Upon looking at the title, you might think the following: “Huh? Passphrase? Isn’t that the same thing as a password?” And the answer is: “Well, No…” They both are types of authentication strings, but they’re not the same thing. Let’s discuss this in more detail, shall we?
A password is any set of characters that form a string, which is used to authenticate into a server through an account. The most typical scenario is one in which a person inputs a username and a password to get into a web service. A password can be anything from “12345” to “(FDJ#$*FD.” Typically, a password is a string of anywhere between 8 and 16 characters, the absolute average in many cases being somewhere around 7 – a dangerously low number.
People typically use very generic passwords that don’t really offer any level of security. And so, the purpose of a password is defeated by using a mere easily-recognizable phrase. Quite sad, isn’t it?
Now, let’s look at what a passphrase is like.
The Passphrase, truth be told, you wouldn’t be too wrong if you’d say that a password is basically the same thing as a passphrase. But here’s where you will see a difference: A passphrase is typically an arrangement of words separated by spaces, like: “Twilight has come and the bell shall soon toll.” The words don’t even have to make a whole lot of sense, and the characters can include symbols, so long as the “words” are separated by spaces. Another example: “Th3 sp@rt@ns sh@ll r153 4g41n.”
As long as it’s easy to remember, there’s nothing wrong with using a passphrase. In fact, it usually is the more secure option for one important reason: Most password cracking attempts just give up after the 10-character mark. After that, they just move onto the next account. Why A Passphrase Is Better There are several reasons why you should use a passphrase rather than a password:
- Passwords are more easily cracked because of how short they typically are.
- Passphrases ring bells. You can remember lyrics from your favorite song or a line from your favorite movie more easily than you can remember a 10-character string.
- Brute forcing a passphrase will take long enough to make the hacker quit.
- Virtually all operating systems accept very long passwords, allowing you a lot of flexibility with passphrases.
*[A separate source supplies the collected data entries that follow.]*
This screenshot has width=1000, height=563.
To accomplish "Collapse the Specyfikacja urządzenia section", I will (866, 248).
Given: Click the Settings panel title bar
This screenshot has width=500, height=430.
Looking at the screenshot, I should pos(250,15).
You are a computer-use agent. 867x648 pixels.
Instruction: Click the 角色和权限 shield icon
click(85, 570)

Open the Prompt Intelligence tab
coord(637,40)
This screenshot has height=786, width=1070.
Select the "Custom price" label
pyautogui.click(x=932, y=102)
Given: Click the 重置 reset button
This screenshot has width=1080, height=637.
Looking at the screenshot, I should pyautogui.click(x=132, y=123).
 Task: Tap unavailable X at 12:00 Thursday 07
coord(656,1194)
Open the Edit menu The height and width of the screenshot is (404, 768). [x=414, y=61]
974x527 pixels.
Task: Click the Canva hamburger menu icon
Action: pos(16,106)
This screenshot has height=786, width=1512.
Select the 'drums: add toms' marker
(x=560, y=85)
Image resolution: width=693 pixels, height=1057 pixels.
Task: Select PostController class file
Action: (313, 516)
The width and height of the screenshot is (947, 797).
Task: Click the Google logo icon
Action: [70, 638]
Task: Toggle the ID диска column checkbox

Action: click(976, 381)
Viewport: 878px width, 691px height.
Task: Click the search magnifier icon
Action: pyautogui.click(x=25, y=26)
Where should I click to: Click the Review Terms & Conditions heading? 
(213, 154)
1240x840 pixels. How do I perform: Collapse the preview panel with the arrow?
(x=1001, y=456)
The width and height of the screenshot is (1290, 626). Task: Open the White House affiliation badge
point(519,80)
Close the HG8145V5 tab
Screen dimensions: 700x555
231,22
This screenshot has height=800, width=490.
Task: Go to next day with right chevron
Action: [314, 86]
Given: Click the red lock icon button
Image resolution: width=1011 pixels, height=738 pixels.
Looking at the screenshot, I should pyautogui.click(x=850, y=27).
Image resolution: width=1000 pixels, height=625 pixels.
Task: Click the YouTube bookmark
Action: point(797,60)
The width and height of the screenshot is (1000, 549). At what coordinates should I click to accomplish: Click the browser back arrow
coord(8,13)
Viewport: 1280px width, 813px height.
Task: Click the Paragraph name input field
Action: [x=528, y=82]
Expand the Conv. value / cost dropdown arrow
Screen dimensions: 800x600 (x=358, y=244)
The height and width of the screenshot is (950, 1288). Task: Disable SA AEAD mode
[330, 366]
But Are They Completely 100% Hacker-Proof?
It seems not. Security professional Per Thorsheim says they can still be attacked using certain dictionary attacks geared at grabbing passphrases with common quotes. According to the link provided, the most common passphrases are:
- happy healthy wealthy and wise,
- elvis has left the building,
- big trouble in little china,
- save the cheerleader save the world,
- crisscross applesauce, and
- work smarter not harder.
The site adds that Bartlett’s Familiar Quotations would make the perfect dictionary for such an attack. So, famous quotes are out of the question.
Passphrase Best Practices
If you don’t want your passphrase to be guessed easily, there are a few steps you can take in the process of making one up:
- Use a passphrase that’s not really so easy to guess. Try using a group of words that aren’t coherent in a sentence, but can stick to one another in a way you can remember easily.
- Use a passphrase in another language. If you speak a foreign language fluently, you can use a passphrase in that language. This way, your passphrase will be harder to guess.
- There are more hacking attempts on English-speaking sites than on sites of other countries, and the tools targeting English-speaking users are much more advanced.
- Include grammatical errors in your passphrase that you can remember easily. Grammatical errors can thwart dictionary attacks. More on this below!
How To Make A Grammatically Strong Passphrase
A passphrase’s grammar, intriguingly enough, has a lot to do with math. The math part revolves around how many of each type of word there is in a particular language. The order of word quantity in each lexical class is as follows, from the lowest to the highest number of words:
- Pronouns (he, she, it)
- Prepositions/Postpositions (at, in, on)
- Verbs (ate, collected, sold)
- Adjectives (beautiful, many, permanent)
- Nouns (oysters, fish, dogs)
Because nouns are more numerical in the English language, it would be difficult to crack a passphrase composed almost completely of nouns. For example, “Sally collected oysters on the shore” (noun, verb, noun, preposition, article, noun) is more effective than “she sold many oysters” (pronoun, verb, adjective, noun). Take this into consideration when creating your passphrase. The best ones contain the most nouns and adjectives, since they’re the most difficult to crack!
Some Final Words
The truth is that passphrases and passwords will always be hacked at one point or another. But you stand a better chance in the fight against hackers if you use a smart strategy with your online accounts. Today, the Internet has become a place where people put their money and other valuable information. Don’t let yourself be a victim. Fight the fight by fortifying your defenses!